Guidance for Clinicians Navigating Conflicting Vaccination Recommendations
Guidance for Clinicians Navigating Conflicting Vaccination Recommendations
SHP’s Michelle Mello and former CDC Director Rochelle Walensky offer recommendations to clinicians struggling to follow new vaccine guidelines.
Abrupt changes in vaccination recommendations by the Centers for Disease Control and Prevention (CDC) and the recently reconstituted Advisory Committee on Immunization Practices (ACIP) have raised alarm among healthcare professionals.

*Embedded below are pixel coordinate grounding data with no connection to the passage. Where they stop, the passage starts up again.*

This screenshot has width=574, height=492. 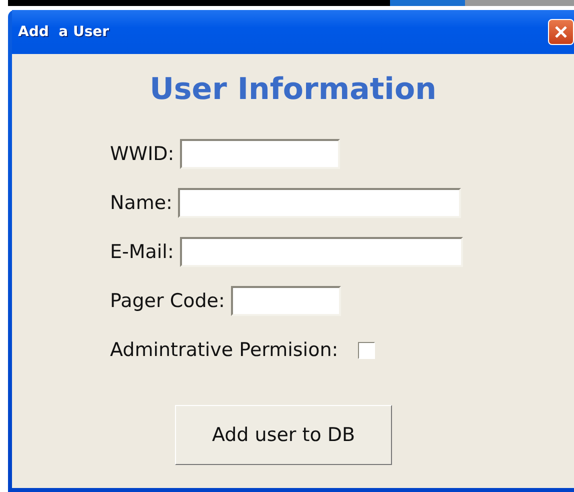 What do you see at coordinates (64, 32) in the screenshot?
I see `window-title: Add a User` at bounding box center [64, 32].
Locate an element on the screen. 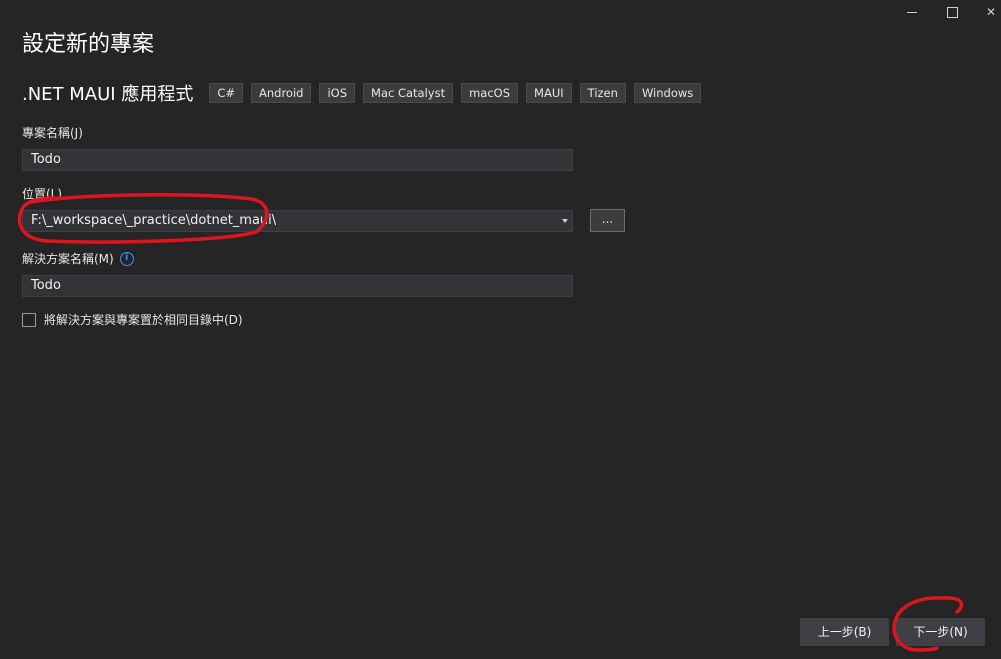 Image resolution: width=1001 pixels, height=659 pixels. solution-name-label: 解決方案名稱(M) is located at coordinates (68, 259).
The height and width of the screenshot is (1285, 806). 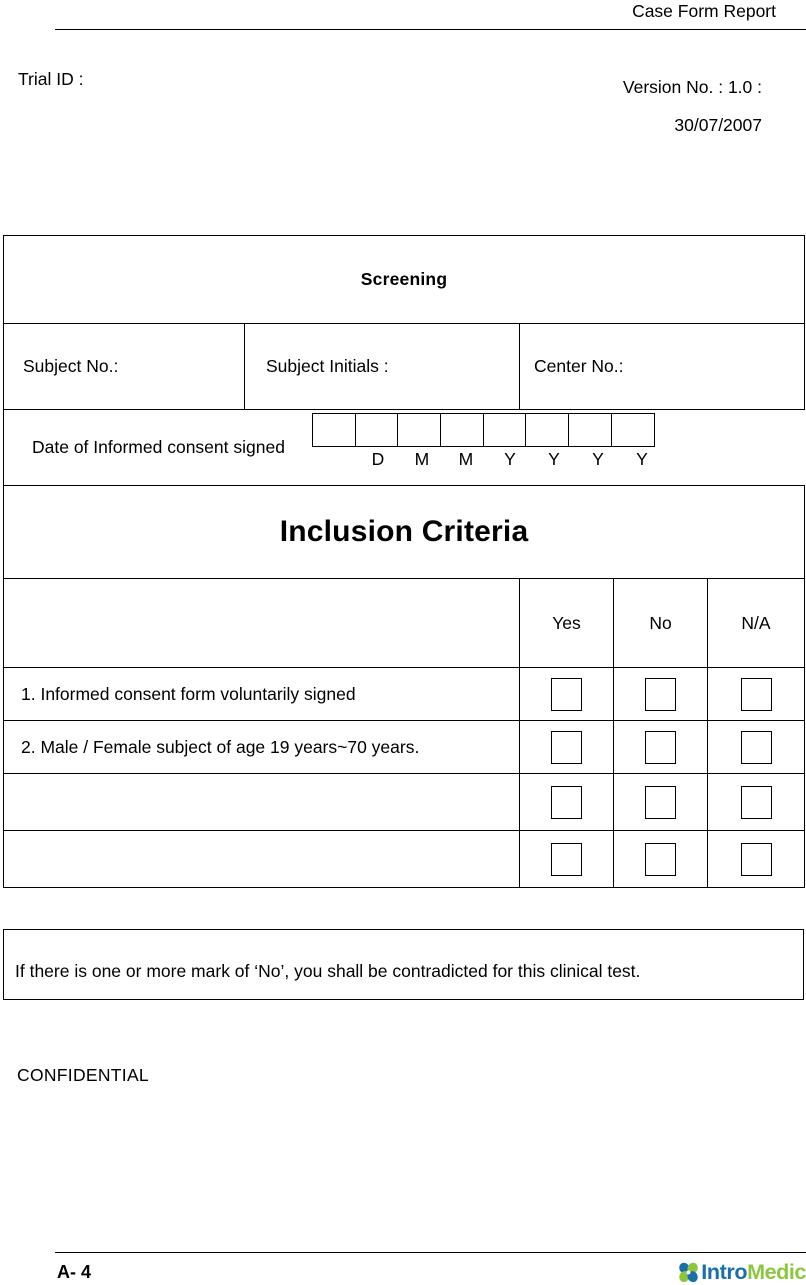 What do you see at coordinates (718, 125) in the screenshot?
I see `version-date: 30/07/2007` at bounding box center [718, 125].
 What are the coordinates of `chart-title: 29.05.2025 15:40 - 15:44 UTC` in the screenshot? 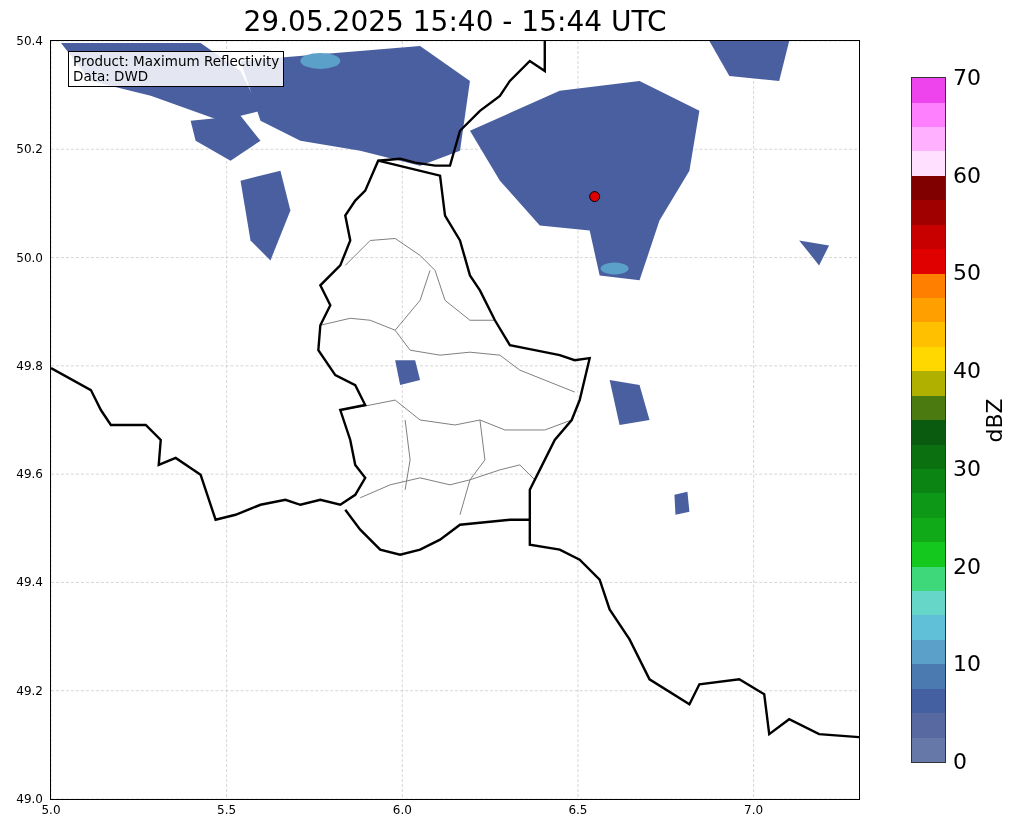 It's located at (455, 22).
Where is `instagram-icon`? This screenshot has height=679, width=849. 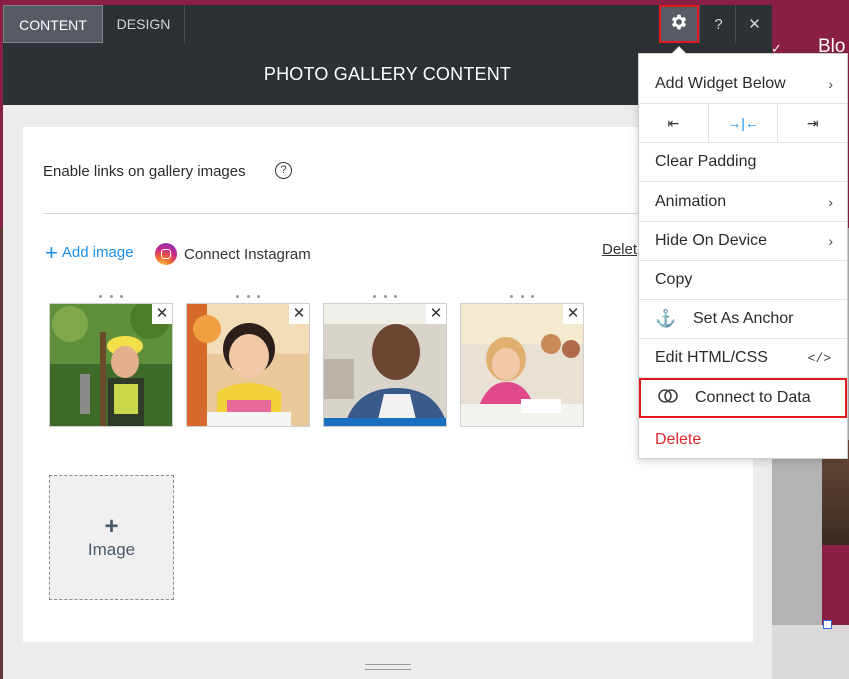 instagram-icon is located at coordinates (166, 254).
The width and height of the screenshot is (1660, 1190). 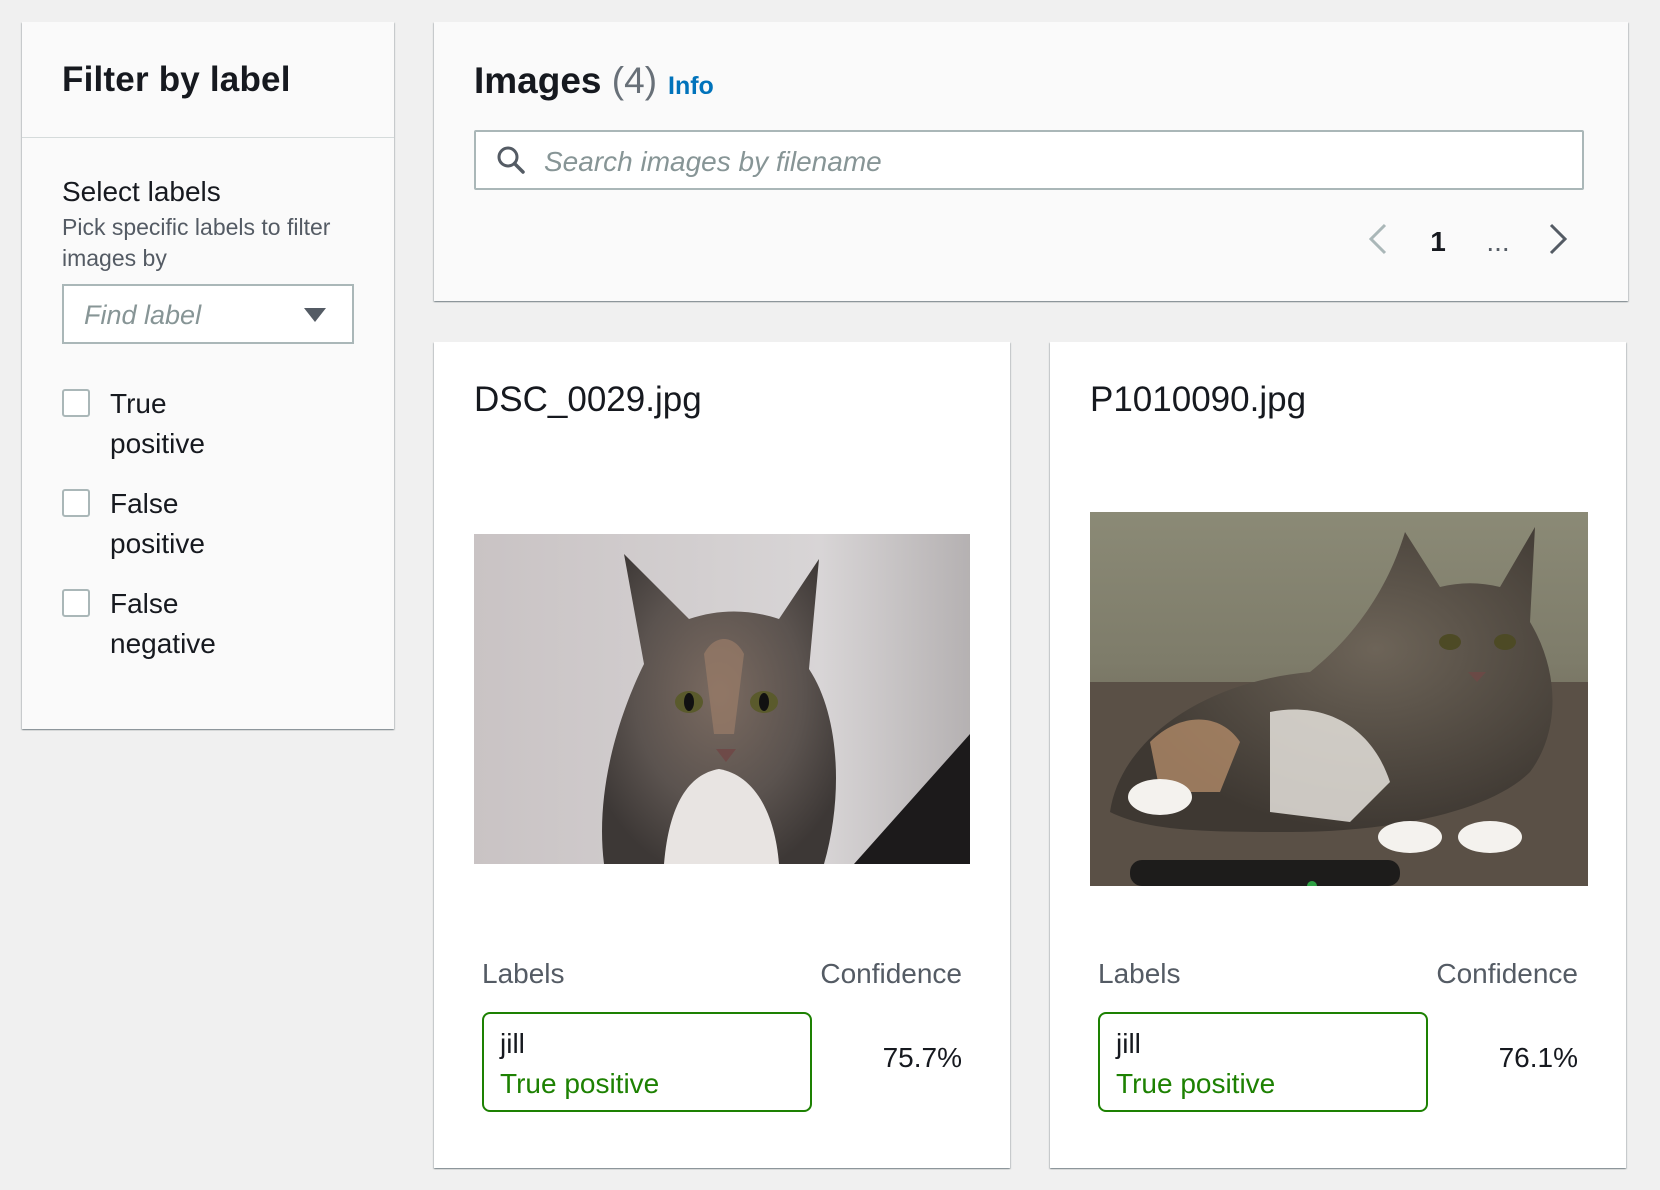 I want to click on filter-title: Filter by label, so click(x=176, y=80).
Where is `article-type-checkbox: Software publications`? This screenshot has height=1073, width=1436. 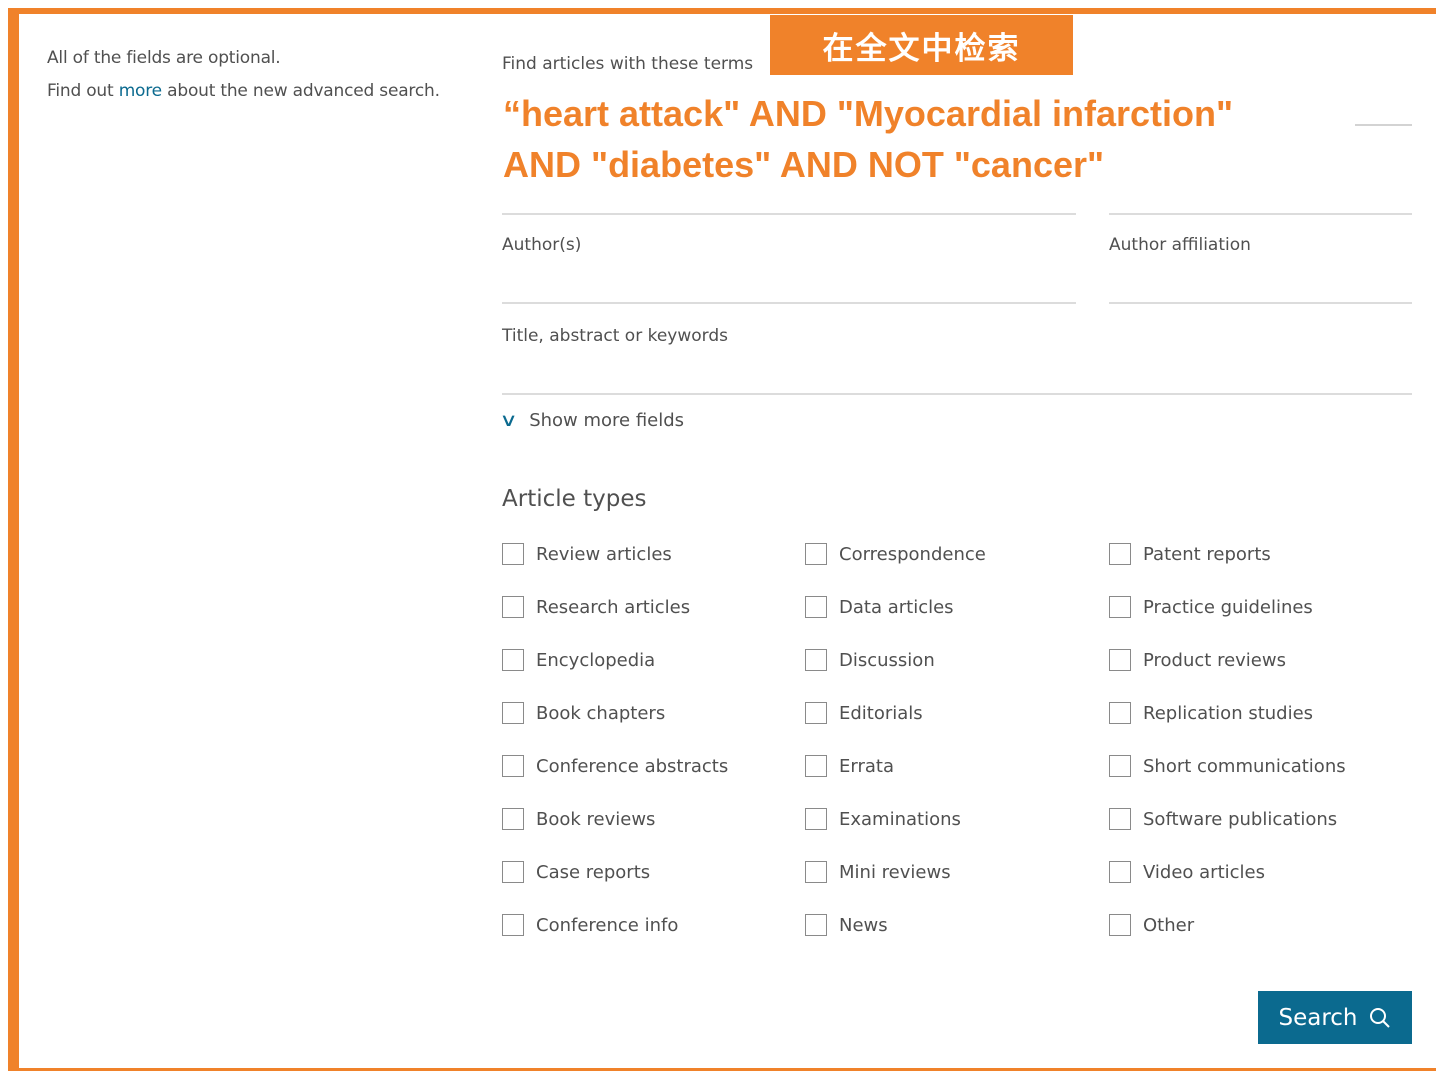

Physicians now grapple with uncertainty about how to approach patient counseling, whether vaccines will cost patients more, and whether clinicians face new liability risks.
Last year, Health and Human Services Secretary Robert F. Kennedy, Jr. removed all 17 members of the panel that has provide independent, expert advice on U.S. vaccine policy since 1964—guidelines routinely followed by clinicians nationwide. Since then, his new advisory committee has recommended eliminating the first dose of measles-mumps-rubella (MMR) vaccine combination in children younger than 3 and dropping the recommendation that all children should get vaccinated for hepatitis B at birth.
Then, on January 5, the CDC further gutted its historical vaccination recommendations—acting at the behest of a handful of HHS officials and without any ACIP action. It removed multiple vaccines from the routine pediatric recommendations: hepatitis A and B, meningococcus, rotavirus, respiratory syncytial virus (RSV), influenza and COVID-19.
The recommendation to cut the hepatitis B vaccine for newborns, in particular, is a dramatic departure from longstanding expert recommendations, as scientific evidence shows the vaccine is highly effective. The move prompted the American Academy of Pediatrics and more than 45 medical societies to reaffirm their support for the vaccination at birth.
“These dramatic shifts in both the substance and process of vaccine policy leave clinicians caught between CDC recommendations and conflicting guidance from medical, public health, and other organizations, raising several pressing questions about legal liability and insurance coverage,” writes Michelle Mello, JD, PhD, a professor of health policy, in a new commentary published in the Journal of the American Medical Association (JAMA.)
The article offers guidance for clinicians concerned over informed consent, liability issues, insurance coverage and protecting their patients against confusion and skepticism.
Mello, who is also a professor of law at Stanford Law School, authored the perspective with Rochelle Walensky, MD, MPH, former head of the CDC in the Biden administration; Michael Osterholm, PhD, MPH, director of the Center for Infectious Disease Research and Policy at the University of Minnesota; and Troyen A. Brennan, MD, JD, MPH, an adjunct professor at Harvard T.H. Chan School of Public Health and former chief medical officer at CVS Health.
“The recent moves by the ACIP and the CDC have sowed confusion, fear and uncertainty among physicians and the public,” they write in the joint JAMA commentary. “The chaos may be part of the strategy for reducing childhood vaccine access. However, changes to the vaccines recommended by ACIP and the CDC need not, and should not, substantially affect clinical practice.”
They explain that healthcare professionals who stick to previous CDC recommendations should not encounter malpractice liability, because many other authoritative organizations continue to recommend the vaccines. When authoritative guidelines conflict, the law recognizes that there may be multiple reasonable standards of care.
The authors also advise that the way physicians counsel patients need not change, since informed consent for vaccines has always been obtained. However, some pediatricians may choose to shift away from a “presumptive approach” (asking for confirmation that a child will receive a vaccine rather than asking what parents think about vaccines) to a more open-ended dialogue—with adverse consequences for vaccine uptake.
“More concerning is the prospect of restrictions on payment by Medicare, Medicaid, and the VFC program, although for appears stable for now,” they write. Going forward, clinicians should stay abreast of payment changes but feel confident in continuing to recommend and administer vaccines in accordance with unswerving professional consensus.